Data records
★ ★ ★ ★

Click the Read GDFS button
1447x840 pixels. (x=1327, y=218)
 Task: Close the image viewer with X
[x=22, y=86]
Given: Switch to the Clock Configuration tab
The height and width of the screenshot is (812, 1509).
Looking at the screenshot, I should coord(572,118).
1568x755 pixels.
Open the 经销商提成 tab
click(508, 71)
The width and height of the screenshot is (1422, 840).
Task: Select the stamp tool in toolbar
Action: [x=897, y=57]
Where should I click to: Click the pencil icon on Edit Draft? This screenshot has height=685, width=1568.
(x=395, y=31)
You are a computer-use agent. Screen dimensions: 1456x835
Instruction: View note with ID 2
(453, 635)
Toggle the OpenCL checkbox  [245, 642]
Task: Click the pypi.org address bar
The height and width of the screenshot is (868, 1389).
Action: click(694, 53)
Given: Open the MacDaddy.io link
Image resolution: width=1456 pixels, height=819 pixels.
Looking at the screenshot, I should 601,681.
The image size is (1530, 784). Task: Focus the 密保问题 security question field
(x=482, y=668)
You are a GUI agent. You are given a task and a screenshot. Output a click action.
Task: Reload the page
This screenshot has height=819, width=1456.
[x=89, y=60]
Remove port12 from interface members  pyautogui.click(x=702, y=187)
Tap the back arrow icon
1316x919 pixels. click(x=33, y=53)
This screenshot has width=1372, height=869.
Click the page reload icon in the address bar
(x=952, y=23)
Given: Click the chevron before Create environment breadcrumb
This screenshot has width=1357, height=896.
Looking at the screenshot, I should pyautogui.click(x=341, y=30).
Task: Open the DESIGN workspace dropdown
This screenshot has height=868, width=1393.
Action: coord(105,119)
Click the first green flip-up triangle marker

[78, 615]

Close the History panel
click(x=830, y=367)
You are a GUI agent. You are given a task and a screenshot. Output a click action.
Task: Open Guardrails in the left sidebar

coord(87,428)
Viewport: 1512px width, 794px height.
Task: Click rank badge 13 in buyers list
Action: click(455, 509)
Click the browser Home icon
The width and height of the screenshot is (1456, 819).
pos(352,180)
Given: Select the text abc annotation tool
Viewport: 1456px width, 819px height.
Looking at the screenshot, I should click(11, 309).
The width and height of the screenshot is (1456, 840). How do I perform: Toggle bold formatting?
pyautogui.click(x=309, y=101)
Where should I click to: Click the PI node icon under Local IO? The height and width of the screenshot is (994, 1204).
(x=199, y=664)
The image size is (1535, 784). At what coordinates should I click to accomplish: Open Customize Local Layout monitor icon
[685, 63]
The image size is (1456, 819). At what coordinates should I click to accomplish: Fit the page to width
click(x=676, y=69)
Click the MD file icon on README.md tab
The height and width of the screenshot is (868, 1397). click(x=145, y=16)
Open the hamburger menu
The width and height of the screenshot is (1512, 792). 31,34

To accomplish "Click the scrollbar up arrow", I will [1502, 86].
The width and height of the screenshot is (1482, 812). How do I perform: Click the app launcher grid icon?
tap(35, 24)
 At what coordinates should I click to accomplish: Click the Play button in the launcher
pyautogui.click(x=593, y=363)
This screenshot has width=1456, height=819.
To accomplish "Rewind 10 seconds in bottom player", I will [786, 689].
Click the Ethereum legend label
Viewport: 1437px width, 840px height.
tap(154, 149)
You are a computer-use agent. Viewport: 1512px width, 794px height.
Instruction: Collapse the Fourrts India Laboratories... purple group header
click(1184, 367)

★ ★ ★ ★

### Directions
State how many lines of the data include the word "agent", with nothing else.

### Worked solution
4